Work to do. Reproduce the records word for word, starting at their first line and stopping after the line that contains "Looking at the screenshot, I should [x=1026, y=286].".

Information supplied.
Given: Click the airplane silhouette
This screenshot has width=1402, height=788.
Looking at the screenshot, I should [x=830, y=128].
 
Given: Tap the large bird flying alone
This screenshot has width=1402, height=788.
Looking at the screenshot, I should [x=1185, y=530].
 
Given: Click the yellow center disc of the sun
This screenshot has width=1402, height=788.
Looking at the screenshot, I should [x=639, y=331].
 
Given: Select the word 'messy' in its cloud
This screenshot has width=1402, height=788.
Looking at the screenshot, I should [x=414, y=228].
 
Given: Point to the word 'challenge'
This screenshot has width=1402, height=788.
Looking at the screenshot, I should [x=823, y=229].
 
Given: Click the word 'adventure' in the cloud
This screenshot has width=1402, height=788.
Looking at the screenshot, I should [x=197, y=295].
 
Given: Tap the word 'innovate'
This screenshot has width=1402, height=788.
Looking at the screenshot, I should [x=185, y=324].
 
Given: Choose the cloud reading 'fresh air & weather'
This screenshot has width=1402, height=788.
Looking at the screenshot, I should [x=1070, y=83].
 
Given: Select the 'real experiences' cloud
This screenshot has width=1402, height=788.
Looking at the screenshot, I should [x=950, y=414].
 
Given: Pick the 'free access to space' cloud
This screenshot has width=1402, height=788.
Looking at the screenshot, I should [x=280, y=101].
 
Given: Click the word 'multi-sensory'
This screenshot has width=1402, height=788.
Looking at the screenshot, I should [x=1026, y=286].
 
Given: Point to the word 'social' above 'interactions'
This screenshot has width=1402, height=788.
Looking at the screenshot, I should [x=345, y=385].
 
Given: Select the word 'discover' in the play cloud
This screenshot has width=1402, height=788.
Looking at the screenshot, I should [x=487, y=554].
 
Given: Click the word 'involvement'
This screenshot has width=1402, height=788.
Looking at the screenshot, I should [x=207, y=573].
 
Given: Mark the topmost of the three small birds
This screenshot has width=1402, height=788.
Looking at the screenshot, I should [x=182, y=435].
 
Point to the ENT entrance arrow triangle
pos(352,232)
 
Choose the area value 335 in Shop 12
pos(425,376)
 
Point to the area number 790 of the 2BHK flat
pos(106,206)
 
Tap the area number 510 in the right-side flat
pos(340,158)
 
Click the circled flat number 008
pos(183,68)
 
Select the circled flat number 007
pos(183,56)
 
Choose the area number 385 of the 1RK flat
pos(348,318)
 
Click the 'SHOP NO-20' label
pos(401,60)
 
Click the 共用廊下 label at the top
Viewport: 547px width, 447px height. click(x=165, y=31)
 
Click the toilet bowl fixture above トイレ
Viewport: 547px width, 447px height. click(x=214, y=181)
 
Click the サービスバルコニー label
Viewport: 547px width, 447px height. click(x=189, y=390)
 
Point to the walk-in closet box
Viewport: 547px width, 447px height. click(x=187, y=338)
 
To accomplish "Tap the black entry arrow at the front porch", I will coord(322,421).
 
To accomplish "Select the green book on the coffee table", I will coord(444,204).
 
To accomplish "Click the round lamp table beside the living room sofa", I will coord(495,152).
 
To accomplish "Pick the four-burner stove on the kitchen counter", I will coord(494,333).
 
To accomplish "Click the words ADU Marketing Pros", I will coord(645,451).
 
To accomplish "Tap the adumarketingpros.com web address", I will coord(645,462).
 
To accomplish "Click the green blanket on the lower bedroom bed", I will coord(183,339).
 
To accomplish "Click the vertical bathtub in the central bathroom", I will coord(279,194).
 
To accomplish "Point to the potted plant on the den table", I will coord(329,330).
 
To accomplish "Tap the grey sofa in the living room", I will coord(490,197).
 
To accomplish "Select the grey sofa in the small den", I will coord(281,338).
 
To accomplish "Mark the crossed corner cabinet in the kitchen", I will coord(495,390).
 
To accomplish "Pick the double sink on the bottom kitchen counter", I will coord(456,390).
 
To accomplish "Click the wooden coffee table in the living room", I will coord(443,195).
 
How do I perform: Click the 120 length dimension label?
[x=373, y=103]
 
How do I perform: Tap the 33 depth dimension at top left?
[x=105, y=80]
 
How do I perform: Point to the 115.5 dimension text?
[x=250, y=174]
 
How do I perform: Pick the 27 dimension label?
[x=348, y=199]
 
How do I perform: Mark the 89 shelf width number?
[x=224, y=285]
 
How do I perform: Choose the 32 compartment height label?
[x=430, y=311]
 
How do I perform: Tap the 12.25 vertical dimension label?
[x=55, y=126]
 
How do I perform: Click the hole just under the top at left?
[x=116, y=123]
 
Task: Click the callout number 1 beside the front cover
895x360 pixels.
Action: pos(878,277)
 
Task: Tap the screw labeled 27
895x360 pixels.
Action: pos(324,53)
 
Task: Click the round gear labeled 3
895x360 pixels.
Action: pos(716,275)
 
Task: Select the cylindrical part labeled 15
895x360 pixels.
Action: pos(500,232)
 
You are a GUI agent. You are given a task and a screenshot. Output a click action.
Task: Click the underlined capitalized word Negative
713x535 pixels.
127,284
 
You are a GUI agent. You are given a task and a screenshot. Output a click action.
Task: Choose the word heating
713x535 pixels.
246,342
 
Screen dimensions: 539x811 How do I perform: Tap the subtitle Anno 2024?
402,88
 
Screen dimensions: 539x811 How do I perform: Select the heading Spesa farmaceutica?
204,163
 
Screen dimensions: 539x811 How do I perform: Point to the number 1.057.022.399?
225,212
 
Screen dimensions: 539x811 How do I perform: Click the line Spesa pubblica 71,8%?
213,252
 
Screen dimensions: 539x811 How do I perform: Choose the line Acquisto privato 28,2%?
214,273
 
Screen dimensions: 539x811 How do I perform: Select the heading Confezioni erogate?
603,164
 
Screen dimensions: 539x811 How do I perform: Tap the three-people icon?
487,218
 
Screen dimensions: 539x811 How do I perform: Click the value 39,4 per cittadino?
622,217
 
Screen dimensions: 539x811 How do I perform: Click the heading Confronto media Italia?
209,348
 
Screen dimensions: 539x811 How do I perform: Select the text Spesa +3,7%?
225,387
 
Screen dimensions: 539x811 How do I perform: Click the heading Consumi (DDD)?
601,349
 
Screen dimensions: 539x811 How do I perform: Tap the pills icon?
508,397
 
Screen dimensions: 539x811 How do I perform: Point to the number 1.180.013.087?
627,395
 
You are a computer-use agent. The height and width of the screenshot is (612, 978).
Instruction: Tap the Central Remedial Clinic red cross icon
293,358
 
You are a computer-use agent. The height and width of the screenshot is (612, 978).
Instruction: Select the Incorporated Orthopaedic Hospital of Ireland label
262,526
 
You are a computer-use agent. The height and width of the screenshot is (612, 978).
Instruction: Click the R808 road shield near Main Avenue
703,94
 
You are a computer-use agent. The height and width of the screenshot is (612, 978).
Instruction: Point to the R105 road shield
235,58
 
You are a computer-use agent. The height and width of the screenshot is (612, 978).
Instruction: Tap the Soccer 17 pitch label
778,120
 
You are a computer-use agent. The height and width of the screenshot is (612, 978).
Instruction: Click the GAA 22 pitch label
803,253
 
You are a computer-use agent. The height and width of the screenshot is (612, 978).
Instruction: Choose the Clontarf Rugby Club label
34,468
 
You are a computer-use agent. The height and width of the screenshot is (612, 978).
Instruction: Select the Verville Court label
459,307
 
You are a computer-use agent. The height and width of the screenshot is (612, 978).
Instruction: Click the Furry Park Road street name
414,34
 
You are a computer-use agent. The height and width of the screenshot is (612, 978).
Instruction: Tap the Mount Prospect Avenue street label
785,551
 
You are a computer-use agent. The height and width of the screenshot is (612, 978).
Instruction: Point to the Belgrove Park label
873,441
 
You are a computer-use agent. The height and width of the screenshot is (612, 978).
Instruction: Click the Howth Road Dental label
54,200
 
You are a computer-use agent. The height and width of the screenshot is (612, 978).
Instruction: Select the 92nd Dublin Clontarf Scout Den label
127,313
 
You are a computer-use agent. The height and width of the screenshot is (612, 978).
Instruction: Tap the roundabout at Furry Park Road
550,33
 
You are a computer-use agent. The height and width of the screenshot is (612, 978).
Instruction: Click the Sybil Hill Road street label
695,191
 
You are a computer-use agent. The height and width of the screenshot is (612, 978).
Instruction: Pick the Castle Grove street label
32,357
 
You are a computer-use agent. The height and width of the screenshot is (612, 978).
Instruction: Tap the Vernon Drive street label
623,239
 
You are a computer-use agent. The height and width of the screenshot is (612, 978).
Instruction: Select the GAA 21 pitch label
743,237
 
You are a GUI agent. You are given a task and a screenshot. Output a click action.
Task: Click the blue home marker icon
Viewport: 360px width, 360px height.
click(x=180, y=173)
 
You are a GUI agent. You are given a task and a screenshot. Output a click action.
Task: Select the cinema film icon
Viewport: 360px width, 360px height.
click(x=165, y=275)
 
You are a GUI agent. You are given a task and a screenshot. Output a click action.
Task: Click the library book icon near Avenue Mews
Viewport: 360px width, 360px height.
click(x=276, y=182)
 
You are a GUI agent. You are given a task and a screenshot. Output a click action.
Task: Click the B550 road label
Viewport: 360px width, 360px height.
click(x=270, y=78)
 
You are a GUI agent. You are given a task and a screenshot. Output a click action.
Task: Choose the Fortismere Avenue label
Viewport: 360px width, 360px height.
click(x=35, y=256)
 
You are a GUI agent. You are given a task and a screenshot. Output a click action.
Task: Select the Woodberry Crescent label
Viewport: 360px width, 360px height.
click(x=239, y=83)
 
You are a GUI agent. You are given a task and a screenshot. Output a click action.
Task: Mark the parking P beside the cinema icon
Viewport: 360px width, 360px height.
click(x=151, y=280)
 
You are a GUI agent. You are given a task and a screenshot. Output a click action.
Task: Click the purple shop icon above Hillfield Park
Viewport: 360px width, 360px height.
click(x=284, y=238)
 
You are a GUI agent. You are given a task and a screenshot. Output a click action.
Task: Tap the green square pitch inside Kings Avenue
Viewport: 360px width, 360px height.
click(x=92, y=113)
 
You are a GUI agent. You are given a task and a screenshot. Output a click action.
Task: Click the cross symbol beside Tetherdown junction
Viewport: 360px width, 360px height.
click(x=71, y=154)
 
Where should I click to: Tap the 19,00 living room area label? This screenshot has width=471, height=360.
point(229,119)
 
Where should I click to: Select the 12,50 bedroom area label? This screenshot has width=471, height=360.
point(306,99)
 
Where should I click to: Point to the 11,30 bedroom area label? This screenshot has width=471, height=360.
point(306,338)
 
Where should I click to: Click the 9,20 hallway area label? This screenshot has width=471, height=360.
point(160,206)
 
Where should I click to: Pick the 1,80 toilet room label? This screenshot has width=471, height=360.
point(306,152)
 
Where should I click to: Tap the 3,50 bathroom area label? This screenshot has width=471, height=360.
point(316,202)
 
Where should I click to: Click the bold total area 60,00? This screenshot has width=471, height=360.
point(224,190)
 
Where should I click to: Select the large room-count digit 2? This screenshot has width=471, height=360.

Answer for the task.
Given: Click the airplane silhouette
This screenshot has width=1402, height=788.
Looking at the screenshot, I should [x=830, y=128].
 
Given: Tap the large bird flying alone
This screenshot has width=1402, height=788.
Looking at the screenshot, I should [x=1185, y=530].
 
Given: Click the yellow center disc of the sun
This screenshot has width=1402, height=788.
Looking at the screenshot, I should [x=639, y=331].
 
Given: Select the word 'messy' in its cloud
This screenshot has width=1402, height=788.
Looking at the screenshot, I should [x=414, y=228].
 
Given: Point to the word 'challenge'
This screenshot has width=1402, height=788.
Looking at the screenshot, I should [x=823, y=229].
 
Given: Click the word 'adventure' in the cloud
This screenshot has width=1402, height=788.
Looking at the screenshot, I should [x=197, y=295].
 
Given: Tap the word 'innovate'
This screenshot has width=1402, height=788.
Looking at the screenshot, I should [x=185, y=324].
 
Given: Choose the cloud reading 'fresh air & weather'
This screenshot has width=1402, height=788.
Looking at the screenshot, I should [x=1070, y=83].
 
Given: Select the 'real experiences' cloud
This screenshot has width=1402, height=788.
Looking at the screenshot, I should [x=950, y=414].
 
Given: Pick the 'free access to space' cloud
This screenshot has width=1402, height=788.
Looking at the screenshot, I should [x=280, y=101].
 
Given: Click the word 'multi-sensory'
This screenshot has width=1402, height=788.
Looking at the screenshot, I should [x=1026, y=286].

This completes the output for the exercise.